### MATERIAL PROVIDED
** start **

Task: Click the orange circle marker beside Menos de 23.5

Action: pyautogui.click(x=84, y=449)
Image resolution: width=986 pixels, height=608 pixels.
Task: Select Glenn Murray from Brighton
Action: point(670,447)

** end **
** start **

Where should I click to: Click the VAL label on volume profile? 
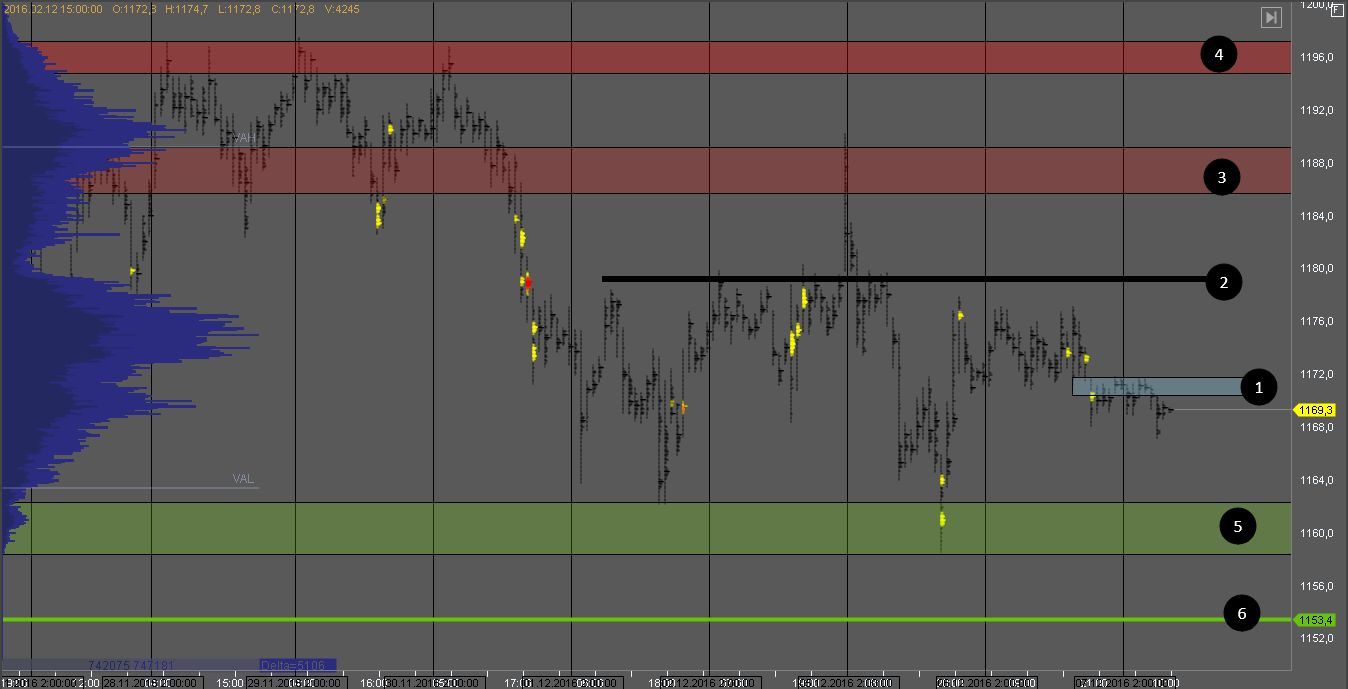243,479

** end **

### TASK INSTRUCTIONS
In the data, begin at the line that has "Task: Click the" and stop after the line that has "Action: point(670,447)". Rewrite those lines with "orange" swapped for "blue" and everything else unchanged.

### EXERCISE OUTPUT
Task: Click the blue circle marker beside Menos de 23.5

Action: pyautogui.click(x=84, y=449)
Image resolution: width=986 pixels, height=608 pixels.
Task: Select Glenn Murray from Brighton
Action: point(670,447)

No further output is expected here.